Wheels of Life
When you shift gears on a multi-speed bicycle to go up hill, you naturally shift to the smallest gear on the back wheel sprocket, right? Wrong. According to Ted, our certified bicycle mechanic, “it’s the smallest chain ring on the crank which drives the biggest gear on the back. The big gear helps you get up the hill.”
I don’t know if that sounds complicated to you; but just imagine what it takes to get the really big wheels of life in sync.
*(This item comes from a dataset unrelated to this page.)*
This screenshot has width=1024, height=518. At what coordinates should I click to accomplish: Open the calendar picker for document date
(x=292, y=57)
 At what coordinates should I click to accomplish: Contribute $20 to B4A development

It seems like something bordering on metaphysics – right up there with Robert Persig’s book, Zen and the Art of Motorcycle Maintenance.
To a guy like me, raised on single-speed bikes, this was mind bending.
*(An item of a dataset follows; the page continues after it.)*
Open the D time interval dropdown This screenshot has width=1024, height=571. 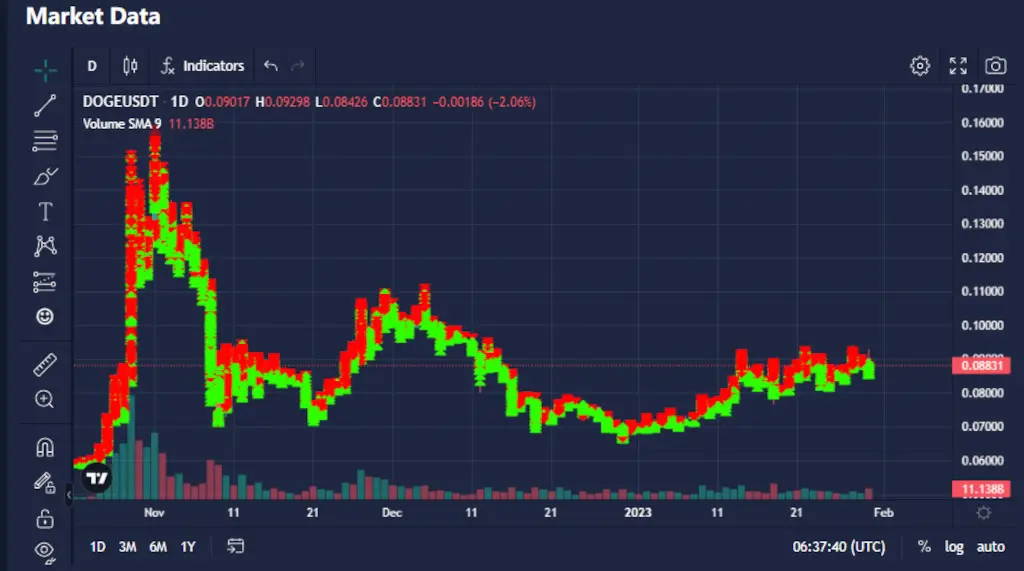pos(92,66)
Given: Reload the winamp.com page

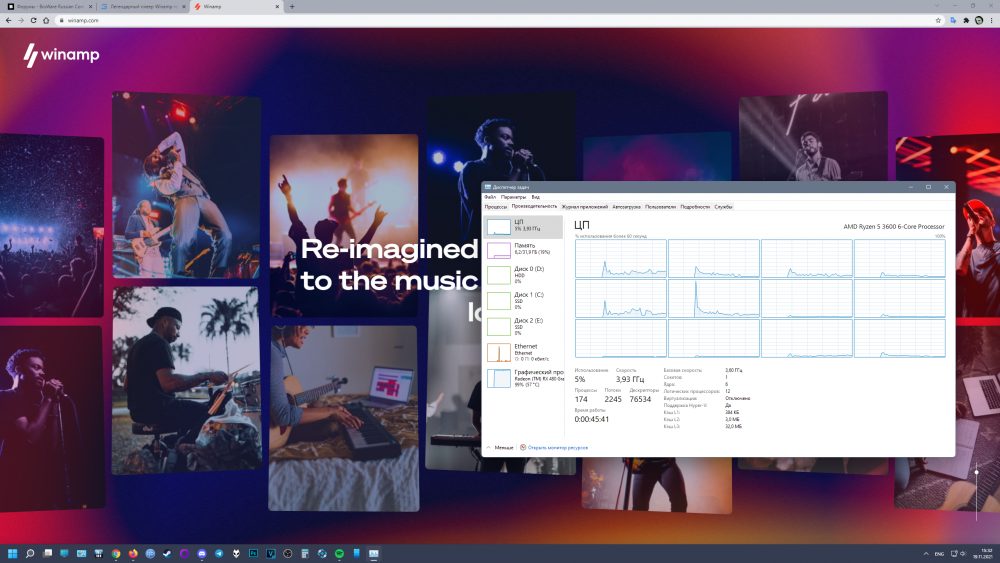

There are two great schools of thought, or approaches to life: left brain (logical) vs. right brain (creative). There are many variations, but the best results come when they work together.
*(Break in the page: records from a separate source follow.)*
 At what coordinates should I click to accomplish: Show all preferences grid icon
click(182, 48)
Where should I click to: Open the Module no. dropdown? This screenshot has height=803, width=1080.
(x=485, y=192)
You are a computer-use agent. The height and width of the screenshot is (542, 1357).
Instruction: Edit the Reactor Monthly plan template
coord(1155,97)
In my life, I have found it impossible to appreciate one without the other.
“Before God we are all equally wise – and equally foolish.”– Albert Einstein
Take playing the piano, for example. When our two girls were just youngsters they were enrolled in piano lessons: like night and day, one was left-brained and the other was right.
Yet both girls excelled at piano and were equally gifted in presenting beautiful music. Each had individualized ways of achieving memorable results … one in a traditional sense, the other with an innovative flair.
They shared the same teacher who – as my own mother did for me – encouraged a stream of independent thinking. She championed artistic freedom and expression and fostered the love of music… of life itself!
“To be yourself in a world that is constantly trying to make you something else is the greatest accomplishment.” –Ralph Waldo Emerson
Legendary instrumentalist Chet Atkins (“Mr. Guitar”), who played everything from country to classical, was once asked if he had ever taken lessons, “Well,” said Chet, with typical southern humour, “not enough to ruin the music.”
Being a part of something shouldn’t make you sacrifice your God-given right to be you – your uniqueness. But some people would rather be right than happy.
“Some man’s gone, he’s tried to run my life / Don’t know what he’s asking.”
– Sunshine by Jonathan Edwards
Honest-to-goodness, universal geniuses don’t come around that often. For example, the Mona Lisa`s creator, Leonardo da Vinci, was also revered as a mathematician, engineer … and musician.
Today, however, we feel fortunate when we find unusually gifted people – left brain and right brain dominant – working in tandem. This is good; our world needs solutions, not more problems but it is definitely an uphill climb.
“There is good and bad in everyone
We learn to live, when we learn to give each other
What we need to survive, together alive.”
– Ebony and Ivory by Michael Jackson & Paul McCartney
People can harmoniously coexist. And yes, just like the keys on a piano, we need them all.